Royce Premier Fund beat the Russell 2000 in 2022, down -15.5% versus -20.4%, and outperformed the small-cap index for the three-, five-, 15-, 20-, 25-, 30-year, and since inception (12/31/91) periods ended 12/31/22.

What Worked… And What Didn’t

Eight of the portfolio’s nine equity sectors finished 2022 in the red, with Information Technology, Consumer Discretionary, and Industrials having the biggest negative effect. The only positive impact came from Materials, while Consumer Staples and Communication Services detracted least. At the industry level, semiconductors & semiconductor equipment, electronic equipment, instruments & components (both in Information Technology), and capital markets (Financials) detracted most while construction & engineering (Industrials), metals & mining (Materials), and software (Information Technology) made the biggest positive contributions in 2022.
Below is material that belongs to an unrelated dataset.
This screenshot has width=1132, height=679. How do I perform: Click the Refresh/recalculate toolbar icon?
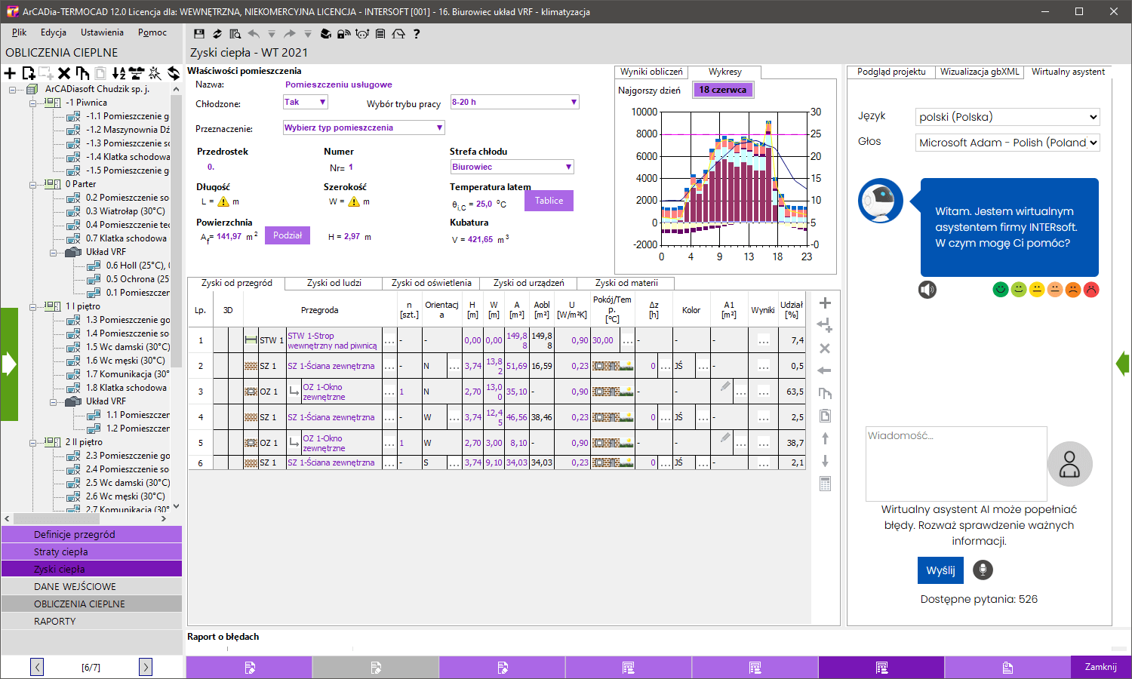[217, 33]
The biggest detractor was Mesa Laboratories, a company that develops and manufactures electronic measurement instruments for industrial and hemodialysis customers. Mesa’s results were depressed by higher labor costs in its sterilization and disinfection segment and lost sales in its clinical genomics business in China due to Covid lockdowns. While management took actions to address its issues, we grew concerned by the stock’s lofty valuation and Mesa’s strategy of continuing to shift its portfolio exposure toward faster-growing health care markets that will require additional expensive and dilutive acquisitions. We opted to exit our position in order to reevaluate the name, particularly relative to other candidates and existing holdings where our conviction was higher. MKS Instruments makes components, subsystems, and process control solutions that measure, control, power, and monitor semiconductor manufacturing processes. The company reduced earnings guidance on continued shipment delays due to industry supply chain issues, followed by a drop-off in orders as slowing consumer electronics demand and more cautious IT spending looked likely to cause declines in wafer fabrication equipment spending in 2023 as semiconductor manufacturers rebalance chip inventories. While it will take several quarters to work through these cyclical pressures, longer-term secular tailwinds remain intact. Semiconductor usage continues to proliferate and at the leading edge are becoming more complex to manufacture. With roughly 40% of its sales from consumables, we believe MKS should continue to generate solid free cash flow that it will use to deleverage after its most recent acquisition, following a playbook it has successfully executed in the past.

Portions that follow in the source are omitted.